▸ Text block:
━━━━━━━━

London First-Time Buyers Need £44,800 Deposit by 2026, 3x More Than North
London first-time buyer deposit hits £44,800 in 2026

Prospective first-time buyers in London face a daunting financial hurdle, needing to save nearly three times as much for a deposit as their counterparts in Scotland and northern England, according to a major new analysis.

The Stark Regional Divide in Deposit Sizes

Research conducted by Nationwide Building Society and released in January 2026 paints a challenging picture for those trying to get on the property ladder in the capital. The study estimates that a typical first-time buyer in London must raise around £44,800 for a 10% deposit.

This figure stands in sharp contrast to other regions. In the North East, the required 10% deposit is approximately £13,100, while in Scotland it is around £13,900. For Yorkshire and the Humber, the sum is about £15,400.

Andrew Harvey, Nationwide’s senior economist, explained the national context. "A 10% deposit on a typical UK first-time buyer property is around £23,000," he said. "Even based on saving 10% of average net pay (around £320) per month it would take a prospective buyer nearly six years to accumulate this."

The Nine-Year Savings Marathon for Londoners

The time required to save these sums varies dramatically across the country, directly impacting how long aspiring homeowners must wait. Nationwide's analysis suggests it could take someone in London nine years to save a 10% cash deposit.

This is a full five years longer than for some people trying to get on the property ladder in parts of northern England, where the timeline can be as short as four years.

"A 10% deposit in London is over three times larger than the equivalent in the North," Mr Harvey stated. "It would also take a Londoner nine years to save for their deposit versus around four years for someone buying in the North, based on saving 10% of their average net pay."

━━━━━━━━

[Entries for locating text and elements]
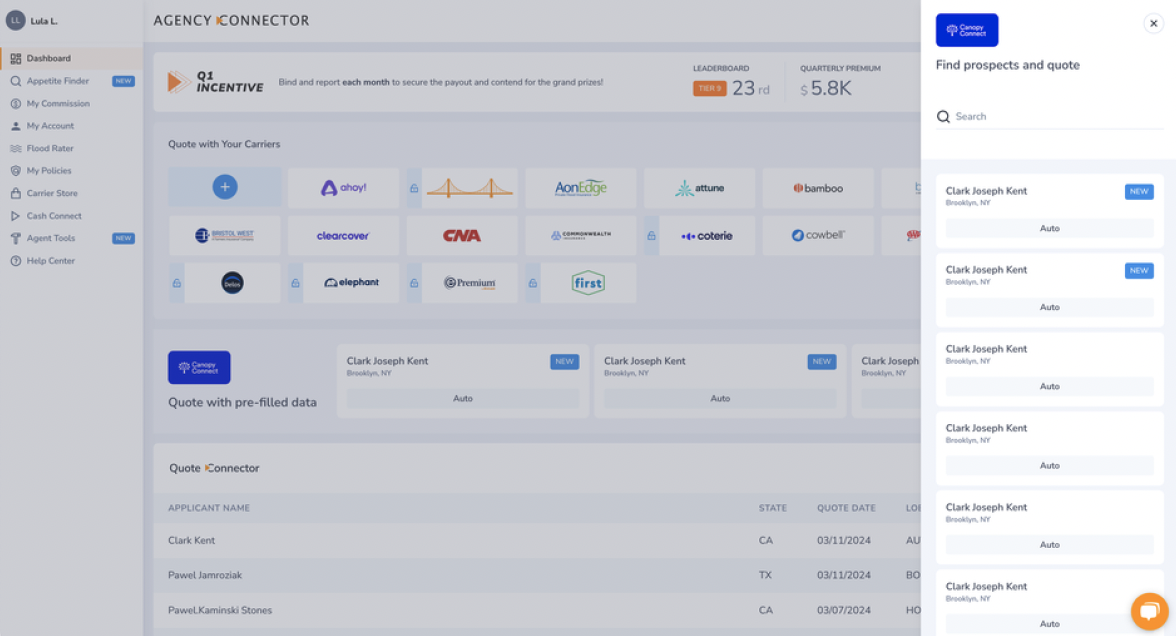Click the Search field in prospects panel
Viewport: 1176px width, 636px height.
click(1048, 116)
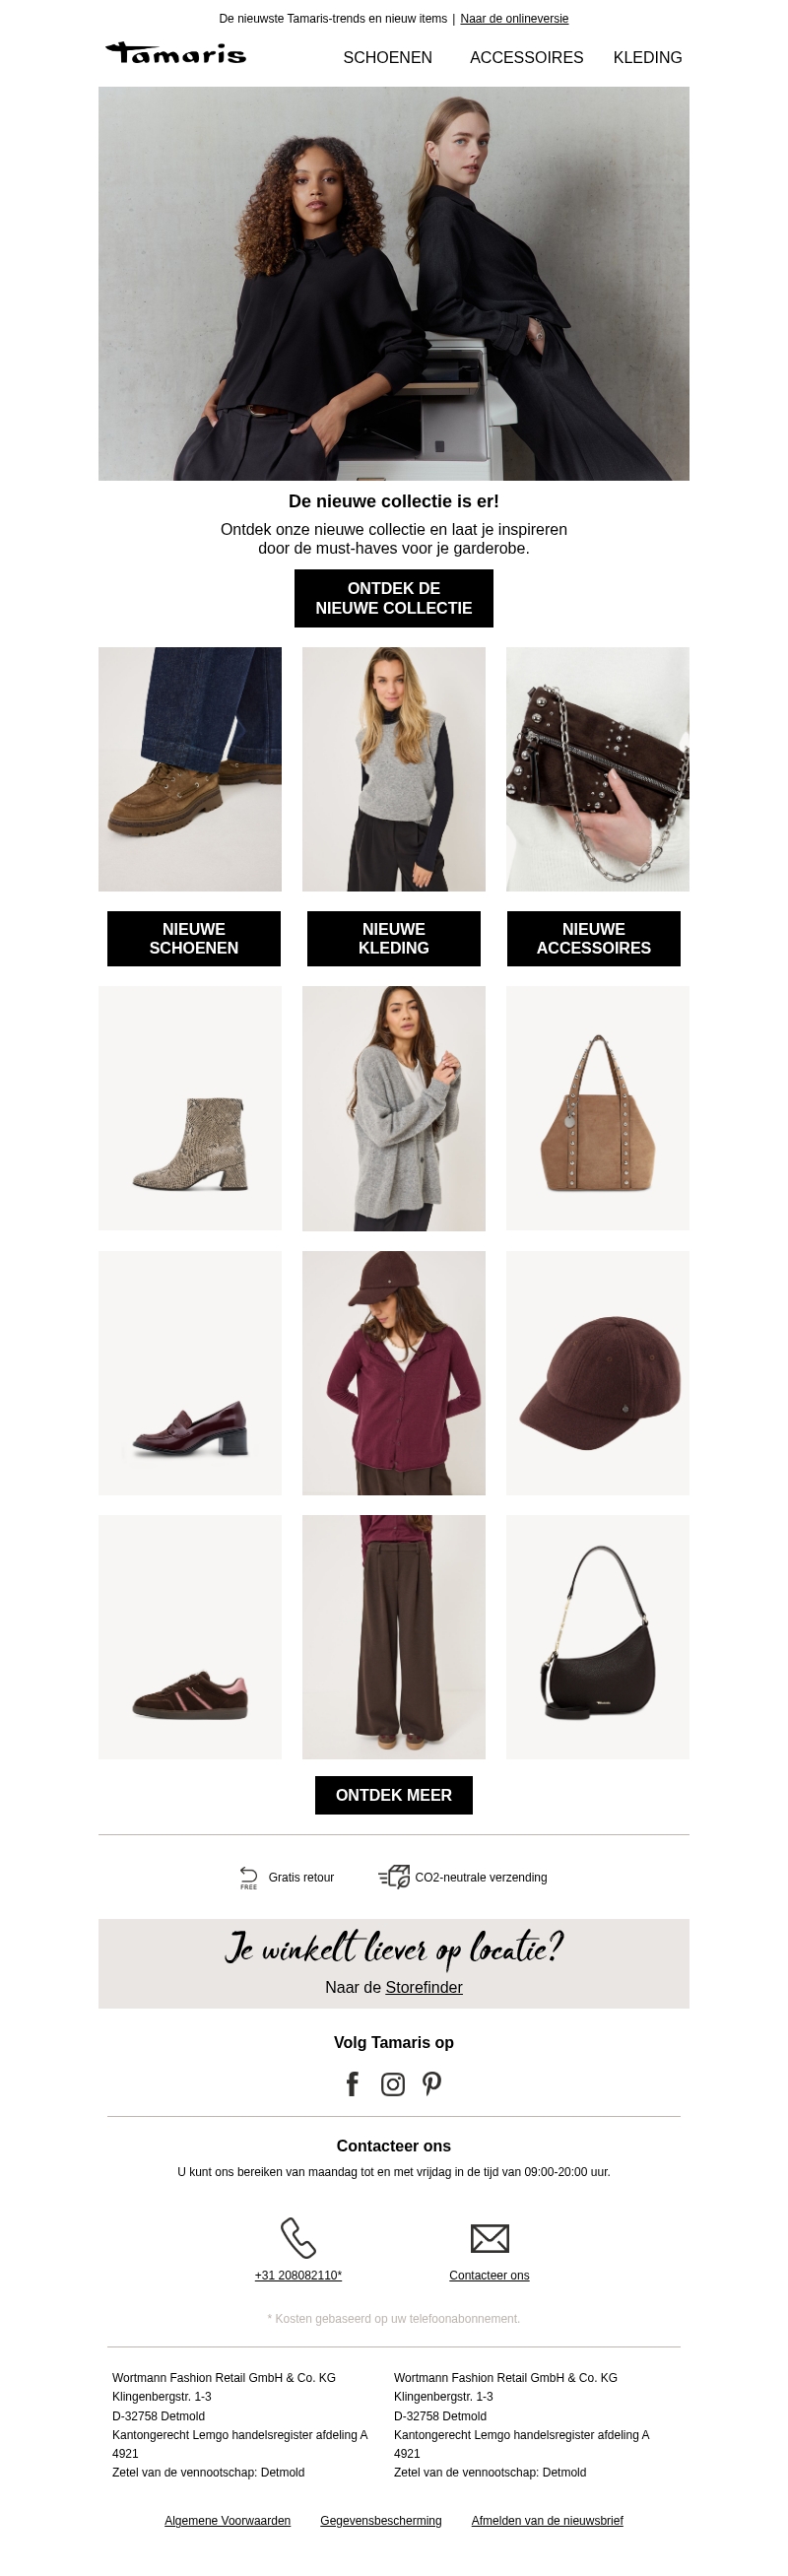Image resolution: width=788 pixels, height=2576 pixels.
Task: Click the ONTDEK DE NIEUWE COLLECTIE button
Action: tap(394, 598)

━━━━━━━━

▸ What the exercise asks: From the article above on first-time buyer deposits, list each region that has its own 10% deposit amount, along with that amount.

▸ Result:
- London: around £44,800
- North East: approximately £13,100
- Scotland: around £13,900
- Yorkshire and the Humber: about £15,400